## Aim of the task
Transcribe every entry exactly, leaving out any pictures.

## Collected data
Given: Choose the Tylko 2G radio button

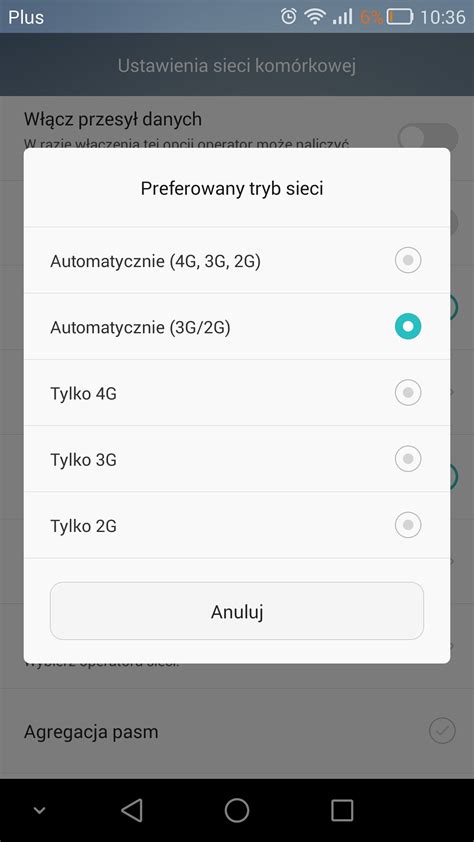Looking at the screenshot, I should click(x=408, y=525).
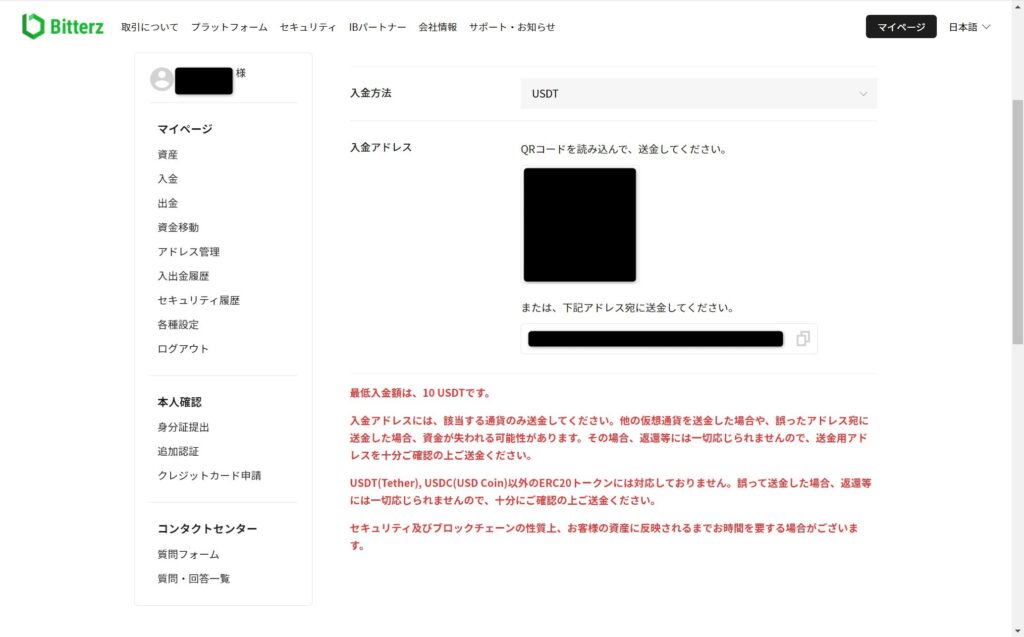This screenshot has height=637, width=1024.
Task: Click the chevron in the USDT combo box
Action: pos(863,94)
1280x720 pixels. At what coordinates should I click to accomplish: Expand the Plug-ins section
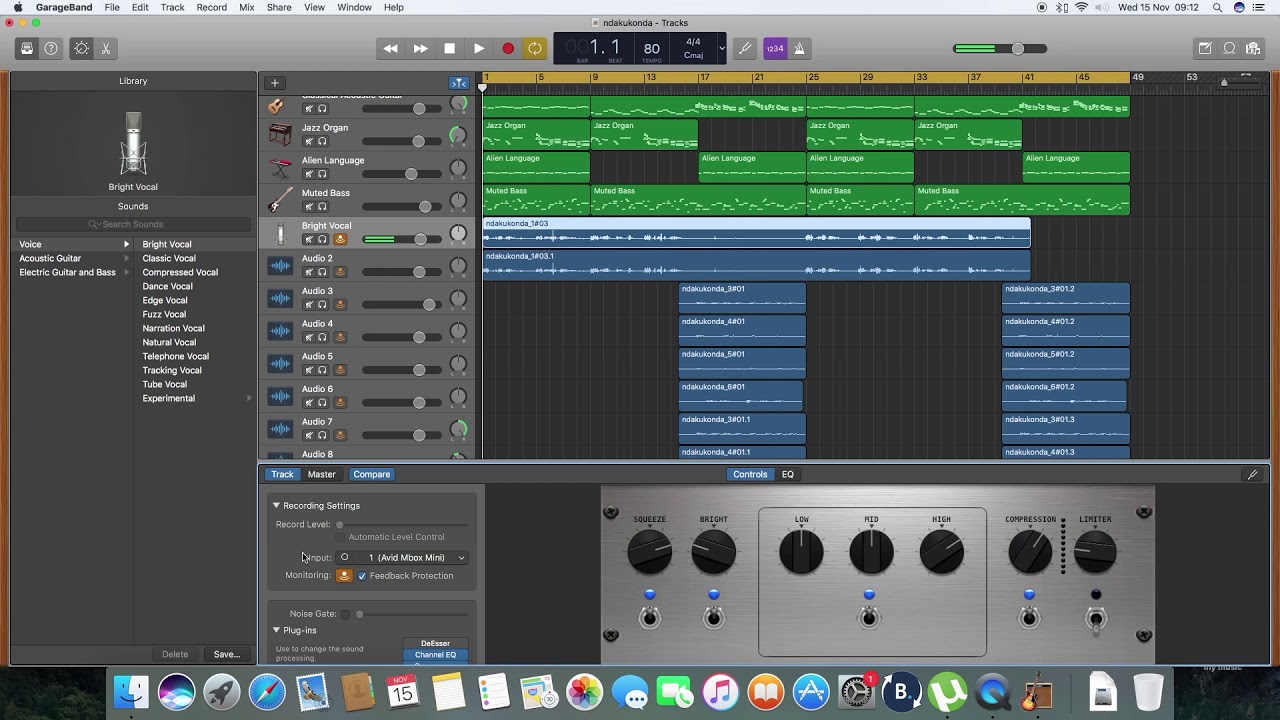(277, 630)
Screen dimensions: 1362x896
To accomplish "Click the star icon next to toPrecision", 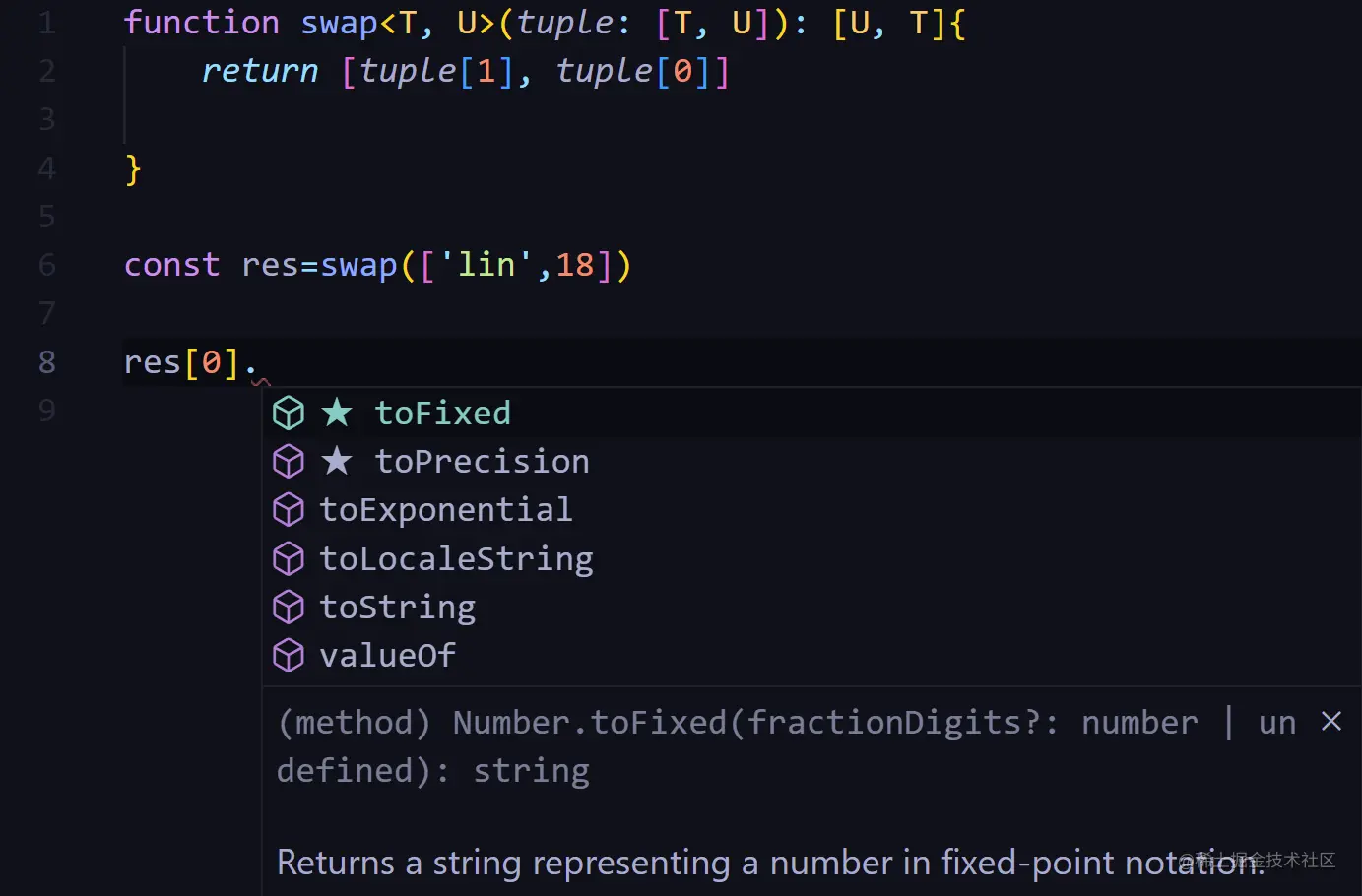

## Exercise response
Given: Choose the Tylko 2G radio button

Looking at the screenshot, I should click(x=408, y=525).
This screenshot has height=637, width=1024.
Task: Click the chevron in the USDT combo box
Action: pos(863,94)
1280x720 pixels. At what coordinates should I click to accomplish: Expand the Plug-ins section
(277, 630)
Screen dimensions: 1362x896
To accomplish "Click the star icon next to toPrecision", 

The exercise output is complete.